▶ [TASK GOAL]: Would you set down each line of the data below exactly?
========================================
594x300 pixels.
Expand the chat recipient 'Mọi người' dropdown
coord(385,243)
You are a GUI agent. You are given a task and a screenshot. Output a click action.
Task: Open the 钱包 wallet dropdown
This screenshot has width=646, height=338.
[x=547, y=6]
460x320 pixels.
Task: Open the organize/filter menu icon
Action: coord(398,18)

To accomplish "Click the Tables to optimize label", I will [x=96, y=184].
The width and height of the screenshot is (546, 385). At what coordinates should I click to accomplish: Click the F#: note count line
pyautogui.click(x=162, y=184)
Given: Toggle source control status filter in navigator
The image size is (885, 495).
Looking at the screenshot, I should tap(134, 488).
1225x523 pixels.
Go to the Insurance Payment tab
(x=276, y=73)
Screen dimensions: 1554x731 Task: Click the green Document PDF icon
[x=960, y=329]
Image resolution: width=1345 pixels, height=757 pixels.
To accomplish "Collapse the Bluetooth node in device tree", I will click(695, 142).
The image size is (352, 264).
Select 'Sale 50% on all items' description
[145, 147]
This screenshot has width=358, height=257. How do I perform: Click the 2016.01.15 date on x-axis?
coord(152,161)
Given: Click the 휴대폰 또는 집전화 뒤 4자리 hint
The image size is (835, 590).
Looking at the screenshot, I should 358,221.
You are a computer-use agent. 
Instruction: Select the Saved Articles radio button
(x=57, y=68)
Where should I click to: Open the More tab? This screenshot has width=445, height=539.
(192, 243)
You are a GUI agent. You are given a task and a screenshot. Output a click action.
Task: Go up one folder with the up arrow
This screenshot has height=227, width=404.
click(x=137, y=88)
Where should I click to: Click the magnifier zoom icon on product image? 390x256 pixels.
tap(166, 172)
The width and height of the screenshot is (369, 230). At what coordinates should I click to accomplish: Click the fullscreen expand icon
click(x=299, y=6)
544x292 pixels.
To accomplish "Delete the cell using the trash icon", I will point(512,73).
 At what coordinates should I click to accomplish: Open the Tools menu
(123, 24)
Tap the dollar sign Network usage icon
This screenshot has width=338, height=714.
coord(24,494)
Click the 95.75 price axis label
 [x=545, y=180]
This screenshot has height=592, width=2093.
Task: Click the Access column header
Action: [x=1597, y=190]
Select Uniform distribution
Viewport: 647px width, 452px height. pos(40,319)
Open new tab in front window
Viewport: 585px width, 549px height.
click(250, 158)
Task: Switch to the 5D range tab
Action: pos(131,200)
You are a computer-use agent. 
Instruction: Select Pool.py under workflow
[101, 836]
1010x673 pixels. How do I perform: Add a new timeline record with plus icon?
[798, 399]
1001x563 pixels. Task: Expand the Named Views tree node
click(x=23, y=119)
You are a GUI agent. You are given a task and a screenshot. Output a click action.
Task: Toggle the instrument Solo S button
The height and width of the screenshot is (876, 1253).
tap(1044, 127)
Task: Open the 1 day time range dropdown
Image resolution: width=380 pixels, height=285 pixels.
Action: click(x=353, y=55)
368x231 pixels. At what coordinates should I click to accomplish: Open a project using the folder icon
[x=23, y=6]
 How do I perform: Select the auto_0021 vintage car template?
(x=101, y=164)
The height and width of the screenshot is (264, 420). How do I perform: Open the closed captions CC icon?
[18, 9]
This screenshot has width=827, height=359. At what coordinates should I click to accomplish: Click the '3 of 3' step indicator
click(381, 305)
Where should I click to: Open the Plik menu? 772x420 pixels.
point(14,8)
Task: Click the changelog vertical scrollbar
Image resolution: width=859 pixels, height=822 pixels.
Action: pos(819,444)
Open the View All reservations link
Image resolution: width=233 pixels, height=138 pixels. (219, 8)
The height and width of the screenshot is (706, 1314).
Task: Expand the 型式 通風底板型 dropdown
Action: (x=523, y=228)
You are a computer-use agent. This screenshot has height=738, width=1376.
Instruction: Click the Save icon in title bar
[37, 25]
========================================
▶ [OUTPUT]:
594x300 pixels.
Expand the chat recipient 'Mọi người' dropdown
coord(385,243)
You are a GUI agent. You are given a task and a screenshot. Output a click action.
Task: Open the 钱包 wallet dropdown
This screenshot has width=646, height=338.
[x=547, y=6]
460x320 pixels.
Task: Open the organize/filter menu icon
Action: coord(398,18)

To accomplish "Click the Tables to optimize label", I will [x=96, y=184].
The width and height of the screenshot is (546, 385). At what coordinates should I click to accomplish: Click the F#: note count line
pyautogui.click(x=162, y=184)
Given: Toggle source control status filter in navigator
The image size is (885, 495).
Looking at the screenshot, I should tap(134, 488).
1225x523 pixels.
Go to the Insurance Payment tab
(x=276, y=73)
Screen dimensions: 1554x731 Task: Click the green Document PDF icon
[x=960, y=329]
Image resolution: width=1345 pixels, height=757 pixels.
To accomplish "Collapse the Bluetooth node in device tree", I will click(695, 142).
The image size is (352, 264).
Select 'Sale 50% on all items' description
[145, 147]
This screenshot has width=358, height=257. How do I perform: Click the 2016.01.15 date on x-axis?
coord(152,161)
Given: Click the 휴대폰 또는 집전화 뒤 4자리 hint
The image size is (835, 590).
Looking at the screenshot, I should 358,221.
You are a computer-use agent. 
Instruction: Select the Saved Articles radio button
(x=57, y=68)
Where should I click to: Open the More tab? This screenshot has width=445, height=539.
(192, 243)
You are a GUI agent. You are given a task and a screenshot. Output a click action.
Task: Go up one folder with the up arrow
This screenshot has height=227, width=404.
click(x=137, y=88)
Where should I click to: Click the magnifier zoom icon on product image? 390x256 pixels.
tap(166, 172)
The width and height of the screenshot is (369, 230). At what coordinates should I click to accomplish: Click the fullscreen expand icon
click(x=299, y=6)
544x292 pixels.
To accomplish "Delete the cell using the trash icon", I will point(512,73).
 At what coordinates should I click to accomplish: Open the Tools menu
(123, 24)
Tap the dollar sign Network usage icon
This screenshot has width=338, height=714.
coord(24,494)
Click the 95.75 price axis label
 [x=545, y=180]
This screenshot has height=592, width=2093.
Task: Click the Access column header
Action: [x=1597, y=190]
Select Uniform distribution
Viewport: 647px width, 452px height. pos(40,319)
Open new tab in front window
Viewport: 585px width, 549px height.
click(250, 158)
Task: Switch to the 5D range tab
Action: pos(131,200)
You are a computer-use agent. 
Instruction: Select Pool.py under workflow
[101, 836]
1010x673 pixels. How do I perform: Add a new timeline record with plus icon?
[798, 399]
1001x563 pixels. Task: Expand the Named Views tree node
click(x=23, y=119)
You are a GUI agent. You are given a task and a screenshot. Output a click action.
Task: Toggle the instrument Solo S button
The height and width of the screenshot is (876, 1253).
tap(1044, 127)
Task: Open the 1 day time range dropdown
Image resolution: width=380 pixels, height=285 pixels.
Action: click(x=353, y=55)
368x231 pixels. At what coordinates should I click to accomplish: Open a project using the folder icon
[x=23, y=6]
 How do I perform: Select the auto_0021 vintage car template?
(x=101, y=164)
The height and width of the screenshot is (264, 420). How do I perform: Open the closed captions CC icon?
[18, 9]
This screenshot has width=827, height=359. At what coordinates should I click to accomplish: Click the '3 of 3' step indicator
click(381, 305)
Where should I click to: Open the Plik menu? 772x420 pixels.
point(14,8)
Task: Click the changelog vertical scrollbar
Image resolution: width=859 pixels, height=822 pixels.
Action: pos(819,444)
Open the View All reservations link
Image resolution: width=233 pixels, height=138 pixels. (219, 8)
The height and width of the screenshot is (706, 1314).
Task: Expand the 型式 通風底板型 dropdown
Action: (x=523, y=228)
You are a computer-use agent. This screenshot has height=738, width=1376.
Instruction: Click the Save icon in title bar
[37, 25]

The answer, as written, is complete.